EXERCISE DETAILS: Retype the part of the records that opens with the line containing "You are a computer-use agent. The" and runs through the end of the records. Leave the pictures out.

THE RECORDS:
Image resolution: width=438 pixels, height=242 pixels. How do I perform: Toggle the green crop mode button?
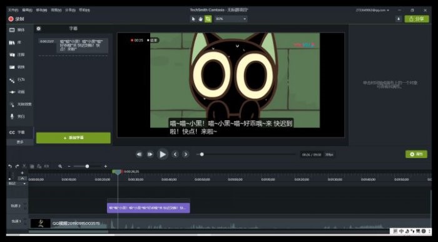point(208,19)
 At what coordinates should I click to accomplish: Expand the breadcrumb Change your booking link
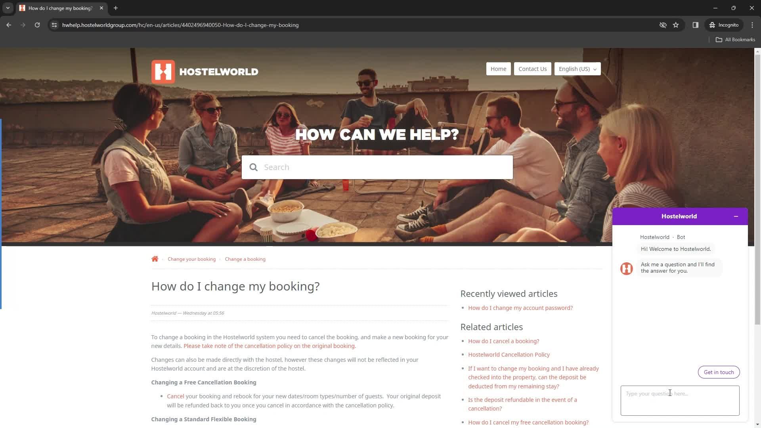[192, 259]
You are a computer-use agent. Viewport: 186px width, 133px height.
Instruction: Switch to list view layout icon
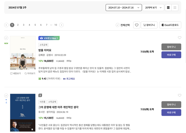pyautogui.click(x=168, y=8)
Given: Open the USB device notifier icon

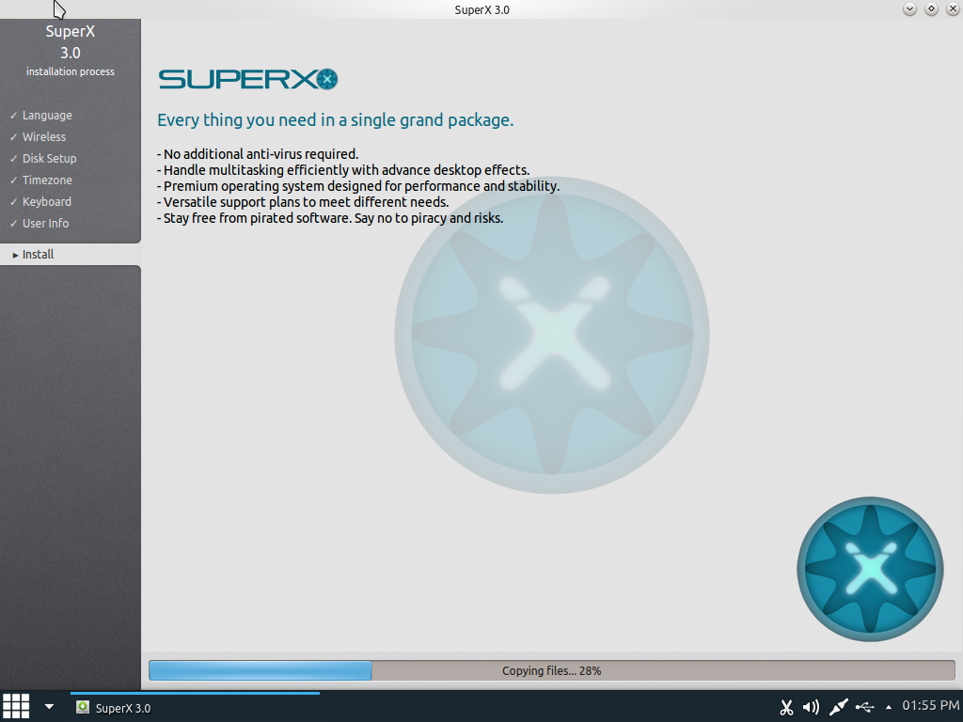Looking at the screenshot, I should click(865, 707).
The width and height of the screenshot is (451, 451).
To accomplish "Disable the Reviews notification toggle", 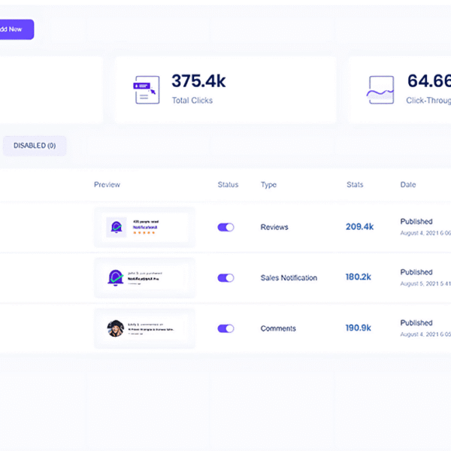I will coord(226,227).
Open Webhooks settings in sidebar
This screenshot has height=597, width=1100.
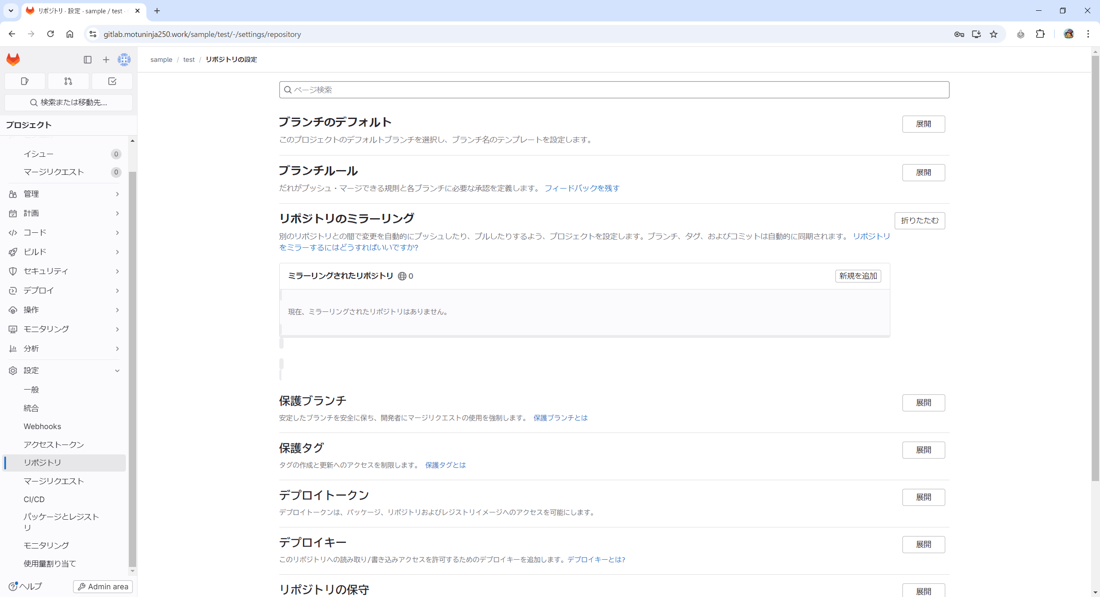pos(43,426)

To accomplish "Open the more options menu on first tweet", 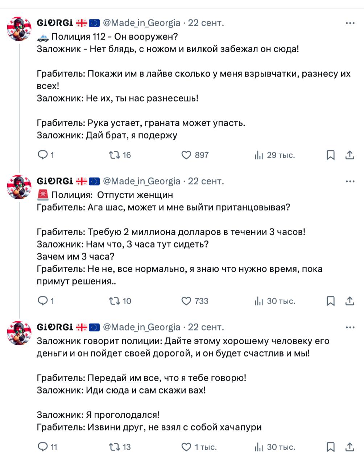I will click(350, 23).
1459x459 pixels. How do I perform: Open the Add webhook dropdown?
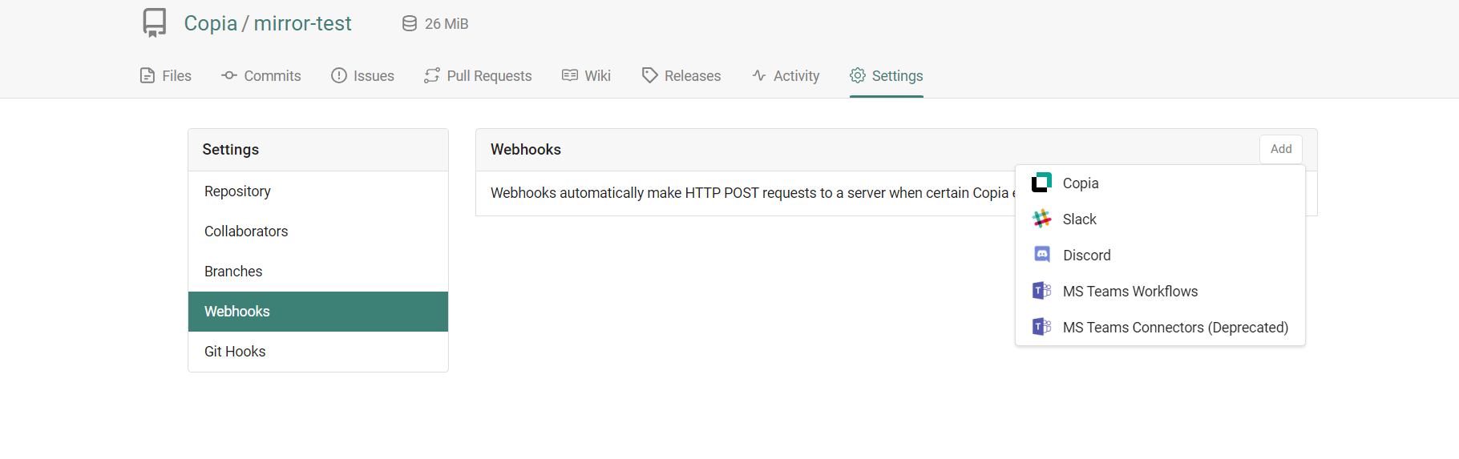pos(1280,149)
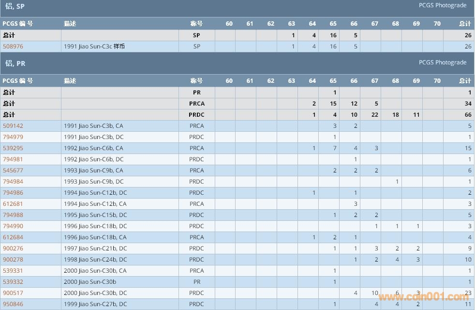The height and width of the screenshot is (310, 475).
Task: Follow the 545677 PCGS number link
Action: [13, 171]
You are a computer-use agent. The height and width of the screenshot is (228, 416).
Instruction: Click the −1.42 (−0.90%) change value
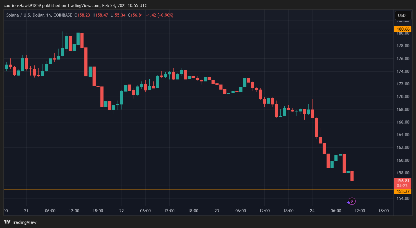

THE RESPONSE:
You are a computer-use agent. The height and width of the screenshot is (228, 416).
Instruction: Click the −1.42 (−0.90%) change value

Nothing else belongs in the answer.